# Stop Words
Stop words are those words that do not contribute to the deeper meaning of the phrase. They are the most common words such as: the, a, and is. For some applications like documentation classification, it may make sense to remove stop words. NLTK provides a list of commonly agreed upon stop words for a variety of languages, such as English..

In [4]:
# Perform standard imports:
import spacy
nlp = spacy.load('en_core_web_sm')

In [5]:
import nltk
nltk.download('stopwords')

[nltk_data] Downloading package stopwords to /root/nltk_data...
[nltk_data]   Unzipping corpora/stopwords.zip.


True

In [6]:
# Print the set of spaCy's default stop words (remember that sets are unordered):
print(nlp.Defaults.stop_words)

{'nine', 'some', 'anything', 'first', 'anyway', 'three', 'along', 'formerly', 'either', 'last', 'those', 'anywhere', 'latter', 'should', 'them', 'ten', 'these', 'towards', 'five', 'back', 'everything', 'under', 'once', 'each', 'together', "'re", 'an', 'same', 'below', 'did', 'all', 'been', 'to', 'would', 'therein', "'s", 'hers', 'part', 'something', 'because', 'none', 'which', 'please', 'say', 'there', 'whenever', 'though', 'this', 'than', 'then', '’ve', 'is', 'other', 'wherever', 'as', 'whoever', 'not', 'became', 'be', 'even', 'make', 'onto', 'everyone', 'per', 'your', 'nobody', 'if', 'being', 'almost', 'seemed', 'perhaps', 'thence', "'m", 'others', 'twenty', 'any', 'eight', 'whereupon', 'eleven', 'ever', 'become', 'n‘t', 'will', 'us', 'off', 'done', 'have', 'yourself', 'throughout', 'since', 'our', 'their', 'bottom', 'quite', '‘m', 'becomes', '’d', 'nothing', 'whereby', 'via', 're', 'n’t', 'hereupon', 'thereafter', 'never', 'elsewhere', 'most', 'the', 'cannot', 'about', 'can', 'enoug

In [7]:
len(nlp.Defaults.stop_words)

326

## To see if a word is a stop word

In [8]:
nlp.vocab['myself'].is_stop

True

In [9]:
nlp.vocab['mystery'].is_stop

False

In [None]:
#add

In [10]:
# Add the word to the set of stop words.

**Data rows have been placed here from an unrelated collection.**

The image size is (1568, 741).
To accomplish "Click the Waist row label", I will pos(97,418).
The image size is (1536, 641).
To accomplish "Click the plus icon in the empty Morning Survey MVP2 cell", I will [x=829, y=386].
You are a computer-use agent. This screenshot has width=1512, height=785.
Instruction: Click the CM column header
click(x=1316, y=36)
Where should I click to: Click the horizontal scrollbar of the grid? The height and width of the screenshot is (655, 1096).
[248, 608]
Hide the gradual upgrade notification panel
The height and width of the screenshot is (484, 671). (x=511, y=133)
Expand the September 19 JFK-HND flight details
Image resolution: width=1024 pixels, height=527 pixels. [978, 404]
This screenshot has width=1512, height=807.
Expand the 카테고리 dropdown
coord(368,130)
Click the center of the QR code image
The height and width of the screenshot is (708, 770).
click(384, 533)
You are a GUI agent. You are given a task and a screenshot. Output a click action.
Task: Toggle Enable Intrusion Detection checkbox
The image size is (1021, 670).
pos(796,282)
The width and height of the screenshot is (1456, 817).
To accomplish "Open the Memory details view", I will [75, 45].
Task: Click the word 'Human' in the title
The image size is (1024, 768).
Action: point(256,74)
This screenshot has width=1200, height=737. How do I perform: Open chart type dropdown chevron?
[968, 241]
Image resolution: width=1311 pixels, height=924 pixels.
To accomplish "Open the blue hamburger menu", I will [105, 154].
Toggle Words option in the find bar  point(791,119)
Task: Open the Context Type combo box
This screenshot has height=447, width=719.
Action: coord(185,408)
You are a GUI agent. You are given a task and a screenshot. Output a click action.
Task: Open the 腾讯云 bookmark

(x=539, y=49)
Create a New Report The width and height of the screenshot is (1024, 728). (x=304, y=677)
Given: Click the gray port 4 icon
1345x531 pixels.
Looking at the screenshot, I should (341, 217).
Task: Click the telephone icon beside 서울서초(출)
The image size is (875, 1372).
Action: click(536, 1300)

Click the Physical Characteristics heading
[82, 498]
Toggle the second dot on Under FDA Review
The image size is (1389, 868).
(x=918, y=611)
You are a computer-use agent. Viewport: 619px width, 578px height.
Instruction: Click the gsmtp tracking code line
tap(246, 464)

Use lowercase!
nlp.Defaults.stop_words.add('mystery')

In [11]:
# Set the stop_word tag on the lexeme
nlp.vocab['mystery'].is_stop = True

In [12]:
len(nlp.Defaults.stop_words)

327

In [13]:
nlp.vocab['mystery'].is_stop

True

## To remove a stop word
Alternatively, you may decide that `'beyond'` should not be considered a stop word.

In [14]:
# Remove the word from the set of stop words
nlp.Defaults.stop_words.remove('beyond')

# Remove the stop_word tag from the lexeme
nlp.vocab['beyond'].is_stop = False

In [15]:
len(nlp.Defaults.stop_words)

326

In [16]:
nlp.vocab['beyond'].is_stop

False

In [17]:
import string
import re
import nltk
nltk.download('punkt')
from nltk import word_tokenize,sent_tokenize
from nltk.corpus import stopwords
# load data
text = 'The Quick brown fox jump over the lazy dog!'

[nltk_data] Downloading package punkt to /root/nltk_data...
[nltk_data]   Unzipping tokenizers/punkt.zip.


In [18]:
# split into words
tokens = word_tokenize(text)
print(tokens)

['The', 'Quick', 'brown', 'fox', 'jump', 'over', 'the', 'lazy', 'dog', '!']


In [19]:
# convert to lower case
tokens = [w.lower() for w in tokens]
print(tokens)

['the', 'quick', 'brown', 'fox', 'jump', 'over', 'the', 'lazy', 'dog', '!']


In [20]:
# prepare regex for char filtering
re_punc = re.compile('[%s]' % re.escape(string.punctuation))
print(re_punc)

re.compile('[!"\\#\\$%\\&\'\\(\\)\\*\\+,\\-\\./:;<=>\\?@\\[\\\\\\]\\^_`\\{\\|\\}\\~]')


In [21]:
# remove punctuation from each word
stripped = [re_punc.sub('', w) for w in tokens]
print(stripped)

['the', 'quick', 'brown', 'fox', 'jump', 'over', 'the', 'lazy', 'dog', '']


In [22]:
# remove remaining tokens that are not alphabetic
words = [word for word in stripped if word.isalpha()]
print(words)

['the', 'quick', 'brown', 'fox', 'jump', 'over', 'the', 'lazy', 'dog']


In [25]:
# filter out non-stop words
stop_words = set(stopwords.words('english'))
words = [w for w in words if not w in stop_words]
print(words)

['quick', 'brown', 'fox', 'jump', 'lazy', 'dog']


In [26]:
stop=set(stopwords.words("english"))
words=[w for w in words if not w in stop]
print (words)

['quick', 'brown', 'fox', 'jump', 'lazy', 'dog']


In [24]:
nlp.vocab['dog'].is_stop

False